South African Scholars open this year’s Oldenborg Luncheon Colloquium Program

 

Two women sit at round tables, one wears a scarf and hold a microphone.
University of Cape Town professors, Dr. Shari Daya and Dr. Pippin Anderson spoke at the first Oldenborg Luncheon Colloquium of the semester. (Molly Murphey • The Student Life)

Each year, the Globalization, Environment and Society (GES) study abroad program at the University of Cape Town (UCT) sends four Pomona College students to South Africa for a semester of study. Last week, two of the UCT core faculty visited Pomona to give students and faculty a sample of the program’s curriculum.

On Sept. 7, Dr. Shari Daya and Dr. Pippin Anderson, both professors at the UCT, opened this year’s Oldenborg Luncheon Colloquium (OLC) series with their talk, “An Interdisciplinary Conversation on Landscape.”
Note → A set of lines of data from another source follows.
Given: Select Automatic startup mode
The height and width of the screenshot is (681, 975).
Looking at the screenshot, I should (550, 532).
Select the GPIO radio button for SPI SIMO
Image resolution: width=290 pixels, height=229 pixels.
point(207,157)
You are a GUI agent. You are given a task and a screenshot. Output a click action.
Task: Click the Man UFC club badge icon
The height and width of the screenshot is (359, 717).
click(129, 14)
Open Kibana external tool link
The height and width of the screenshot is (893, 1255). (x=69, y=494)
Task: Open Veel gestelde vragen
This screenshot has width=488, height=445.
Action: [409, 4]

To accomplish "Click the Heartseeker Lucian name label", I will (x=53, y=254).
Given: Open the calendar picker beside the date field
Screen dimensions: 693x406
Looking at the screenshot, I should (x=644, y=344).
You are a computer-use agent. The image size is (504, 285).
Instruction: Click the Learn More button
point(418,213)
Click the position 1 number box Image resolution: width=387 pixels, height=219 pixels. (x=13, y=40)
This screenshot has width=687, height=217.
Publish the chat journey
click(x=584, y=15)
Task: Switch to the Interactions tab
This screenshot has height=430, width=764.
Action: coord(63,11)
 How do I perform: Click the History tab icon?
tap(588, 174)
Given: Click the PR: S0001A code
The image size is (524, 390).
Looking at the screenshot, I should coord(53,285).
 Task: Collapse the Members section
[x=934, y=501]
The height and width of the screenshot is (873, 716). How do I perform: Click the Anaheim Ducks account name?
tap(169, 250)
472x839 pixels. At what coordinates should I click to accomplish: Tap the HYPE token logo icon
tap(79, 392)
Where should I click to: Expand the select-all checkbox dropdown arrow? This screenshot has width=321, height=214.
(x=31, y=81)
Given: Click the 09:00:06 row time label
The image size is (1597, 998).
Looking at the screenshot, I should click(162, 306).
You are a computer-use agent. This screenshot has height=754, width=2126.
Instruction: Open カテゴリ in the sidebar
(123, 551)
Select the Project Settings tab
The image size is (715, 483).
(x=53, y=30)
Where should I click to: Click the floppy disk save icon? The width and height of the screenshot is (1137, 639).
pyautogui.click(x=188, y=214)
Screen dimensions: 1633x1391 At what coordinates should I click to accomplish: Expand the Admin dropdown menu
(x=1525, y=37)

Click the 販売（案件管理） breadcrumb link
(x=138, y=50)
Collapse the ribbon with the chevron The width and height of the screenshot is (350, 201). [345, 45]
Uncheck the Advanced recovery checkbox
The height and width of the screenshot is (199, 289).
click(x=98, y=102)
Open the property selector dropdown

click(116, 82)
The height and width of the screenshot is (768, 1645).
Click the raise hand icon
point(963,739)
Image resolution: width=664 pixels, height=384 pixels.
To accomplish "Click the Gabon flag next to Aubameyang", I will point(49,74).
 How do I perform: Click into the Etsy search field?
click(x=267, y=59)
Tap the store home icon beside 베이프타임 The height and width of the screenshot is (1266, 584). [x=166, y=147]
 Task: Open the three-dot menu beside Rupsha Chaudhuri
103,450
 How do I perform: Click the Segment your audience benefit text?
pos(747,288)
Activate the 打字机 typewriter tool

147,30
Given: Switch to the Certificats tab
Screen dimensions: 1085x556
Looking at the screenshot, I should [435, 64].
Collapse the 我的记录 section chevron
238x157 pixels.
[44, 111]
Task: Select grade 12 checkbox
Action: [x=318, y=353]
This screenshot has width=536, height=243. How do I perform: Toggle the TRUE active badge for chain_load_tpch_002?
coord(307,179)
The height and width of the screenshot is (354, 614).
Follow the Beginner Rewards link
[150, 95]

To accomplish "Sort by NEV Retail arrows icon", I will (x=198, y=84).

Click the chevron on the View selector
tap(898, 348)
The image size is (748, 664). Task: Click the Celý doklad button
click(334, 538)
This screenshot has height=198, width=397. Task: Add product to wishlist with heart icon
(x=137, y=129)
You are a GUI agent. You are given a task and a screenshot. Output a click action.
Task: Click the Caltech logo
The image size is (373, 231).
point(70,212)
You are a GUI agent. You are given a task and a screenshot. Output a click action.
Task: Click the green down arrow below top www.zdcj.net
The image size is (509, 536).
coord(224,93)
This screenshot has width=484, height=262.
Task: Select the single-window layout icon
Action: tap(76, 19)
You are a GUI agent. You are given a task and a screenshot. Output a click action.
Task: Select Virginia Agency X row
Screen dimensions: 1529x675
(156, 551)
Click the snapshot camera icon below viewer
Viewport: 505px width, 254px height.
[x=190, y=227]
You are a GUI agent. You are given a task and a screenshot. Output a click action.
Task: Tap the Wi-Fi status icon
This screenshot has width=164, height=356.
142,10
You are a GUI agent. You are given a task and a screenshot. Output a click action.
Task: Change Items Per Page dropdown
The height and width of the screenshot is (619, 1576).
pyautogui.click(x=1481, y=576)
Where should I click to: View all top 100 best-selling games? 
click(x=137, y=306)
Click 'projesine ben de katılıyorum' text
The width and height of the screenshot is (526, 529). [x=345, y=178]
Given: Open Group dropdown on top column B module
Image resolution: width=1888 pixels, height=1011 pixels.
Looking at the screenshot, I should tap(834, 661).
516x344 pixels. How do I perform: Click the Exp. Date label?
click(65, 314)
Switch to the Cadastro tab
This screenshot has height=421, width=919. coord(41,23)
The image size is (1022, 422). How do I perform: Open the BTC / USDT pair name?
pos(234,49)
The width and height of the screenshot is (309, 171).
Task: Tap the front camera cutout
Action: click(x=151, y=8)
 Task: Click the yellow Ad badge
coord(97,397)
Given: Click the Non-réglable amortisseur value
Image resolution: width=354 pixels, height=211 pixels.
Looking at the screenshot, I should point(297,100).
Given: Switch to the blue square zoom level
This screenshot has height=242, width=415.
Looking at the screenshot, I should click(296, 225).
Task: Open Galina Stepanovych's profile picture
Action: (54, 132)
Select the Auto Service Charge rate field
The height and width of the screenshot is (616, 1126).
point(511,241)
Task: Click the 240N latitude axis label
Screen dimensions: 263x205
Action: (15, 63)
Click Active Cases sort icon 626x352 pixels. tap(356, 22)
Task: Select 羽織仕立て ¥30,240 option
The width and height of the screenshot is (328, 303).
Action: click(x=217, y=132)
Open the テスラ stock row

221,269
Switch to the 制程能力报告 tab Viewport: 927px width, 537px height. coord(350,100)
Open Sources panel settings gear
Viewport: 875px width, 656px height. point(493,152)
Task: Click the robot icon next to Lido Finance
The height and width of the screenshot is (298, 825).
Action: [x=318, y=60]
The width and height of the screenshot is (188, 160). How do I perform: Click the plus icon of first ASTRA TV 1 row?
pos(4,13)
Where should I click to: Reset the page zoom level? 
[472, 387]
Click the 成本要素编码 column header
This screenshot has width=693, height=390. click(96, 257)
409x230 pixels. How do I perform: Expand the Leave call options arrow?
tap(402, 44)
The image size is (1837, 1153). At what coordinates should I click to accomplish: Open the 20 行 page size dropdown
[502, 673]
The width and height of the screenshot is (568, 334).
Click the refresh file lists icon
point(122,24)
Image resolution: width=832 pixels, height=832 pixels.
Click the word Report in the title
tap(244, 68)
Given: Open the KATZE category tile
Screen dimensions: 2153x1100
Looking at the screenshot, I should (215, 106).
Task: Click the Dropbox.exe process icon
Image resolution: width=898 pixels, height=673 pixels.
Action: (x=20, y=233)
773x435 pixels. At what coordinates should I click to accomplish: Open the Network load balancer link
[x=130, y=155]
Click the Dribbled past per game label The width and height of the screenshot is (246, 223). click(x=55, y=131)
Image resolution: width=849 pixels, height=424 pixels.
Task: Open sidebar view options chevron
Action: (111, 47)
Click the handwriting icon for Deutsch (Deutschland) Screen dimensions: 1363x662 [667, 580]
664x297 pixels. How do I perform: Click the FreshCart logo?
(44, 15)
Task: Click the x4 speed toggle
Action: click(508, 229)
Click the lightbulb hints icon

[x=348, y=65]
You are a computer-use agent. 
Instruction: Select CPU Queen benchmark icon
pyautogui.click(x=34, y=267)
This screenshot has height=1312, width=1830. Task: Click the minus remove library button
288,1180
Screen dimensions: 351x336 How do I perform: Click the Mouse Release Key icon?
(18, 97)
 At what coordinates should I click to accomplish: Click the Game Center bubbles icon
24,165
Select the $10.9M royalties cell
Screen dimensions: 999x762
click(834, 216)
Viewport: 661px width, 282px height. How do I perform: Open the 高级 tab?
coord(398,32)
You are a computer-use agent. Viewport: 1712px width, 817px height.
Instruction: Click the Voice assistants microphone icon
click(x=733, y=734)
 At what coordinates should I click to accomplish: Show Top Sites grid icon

Oldenborg collaborates with faculty to invite noted writers, activists, professionals, and scholars to speak on topics of cultural and international interest in our dining hall during the lunch hour,” Oldenborg Staff Director Carolina De la Rosa Bustamante said. “This international speaker series features a range of academic disciplines and professional industries and is meant to be accessible to attendees who do not necessarily have significant expertise in the topic at hand.”

Dr. Pippin Anderson, an urban ecologist, is the program director for the GES study abroad program, which is sponsored by Swarthmore, Pomona and Macalester colleges. Dr. Shari Daya is a cultural geographer and poet as well as the core course convener for the GES study abroad program.

The two scholars are longtime friends and collaborators. Their discussion, modeled after years of conversations on the topic, exemplified the tension between two divergent approaches to landscape while demonstrating the capacity of interdisciplinary collaboration to produce new understandings.

Gina Yum PO 25, a public policy major, plans to participate in the GES program during the spring semester of 2024. Yum said that she attended Anderson and Daya’s talk to learn more about the guiding questions behind her future course of study in Cape Town.

“I like translating my interest in environmentalism into my academic work,” Yum said.

In her introduction to an ecologist’s approach to landscape, Anderson cited two central threads of thought in the field.

The first was Charles Darwin’s theory on natural selection and the economist Thomas Robert Malthus’s theory on population growth. The second thread was conservation ecology, which Anderson explained in detail.

“I want to build an argument that not only are these two equally valid for understanding landscape, but doing both is the only way to produce a meaningful account or experience of the thing that we call the landscape.”

“[Conservation ecology is] the acknowledgement that actually you need to conserve the entire landscape to ensure the future of insects, groups of species or populations,” Anderson said.

Meanwhile, Daya depicted landscape through the lens of a cultural geographer. She began with a story of going on family hikes to Table Mountain, one of Cape Town’s iconic landmarks.

“What I loved about this walk was looking across from one point of the mountain into what we would call a kloof [a ravine]… I would try to grasp the feeling of being in that space that we couldn’t get to,” Daya said. “There was a sharp contrast between the dusty hiking paths that we were on in high summer when we were doing these hikes and that soft, cool romantic space.”

Daya drew the conclusion that humans experience landscape in one of two ways: by stepping back or stepping in.

“I want to build an argument that not only are these two equally valid for understanding landscape,” Daya said.“But doing both is the only way to produce a meaningful account or experience of the thing that we call the landscape.”

Anderson said that students in the GES Cape Town program will discover parallels between the histories of South Africa and the United States.

“It’s quite useful to get the distance from America but chew over some things that are actually very pertinent to an American youth or childhood or educational experience,” Anderson said.

Anderson also emphasized the valuable contributions of international students to the GES cohort in the past. Daya echoed Anderson’s sentiment, saying that visiting South Africa for the first time can be uncomfortable, but instructive for students.

“We have sort of roiling crises of all sorts,” Daya said. “We are a post-apartheid society. I would say [to students], ‘come if you’re interested and lean into the discomfort that you are probably going to feel.’ It’s not a negative. It’s something to puzzle through, as we are all puzzling through, you know, we choose to live there.”